Exercise material Block Start

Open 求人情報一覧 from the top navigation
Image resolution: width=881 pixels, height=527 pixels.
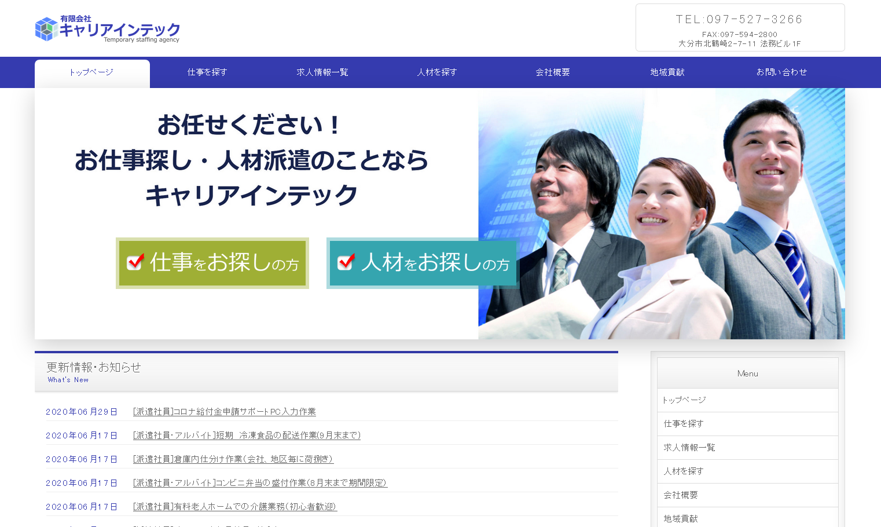[322, 72]
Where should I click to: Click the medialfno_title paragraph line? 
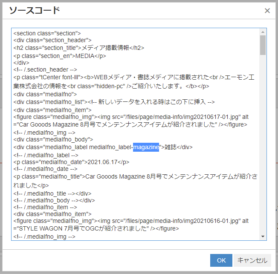(64, 176)
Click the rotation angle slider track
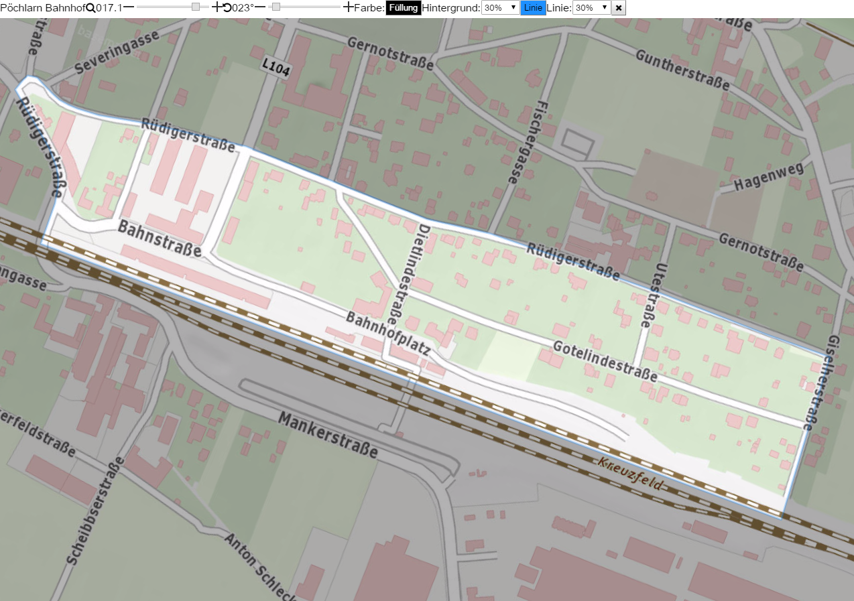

Exercise material Block End

* **Exercise description**
None of the pictures should be reproduced; all other material above must be set down exactly.

* **Result of the task**
Open 求人情報一覧 from the top navigation
Image resolution: width=881 pixels, height=527 pixels.
[322, 72]
Where should I click to: Click the medialfno_title paragraph line? 
(64, 176)
Click the rotation angle slider track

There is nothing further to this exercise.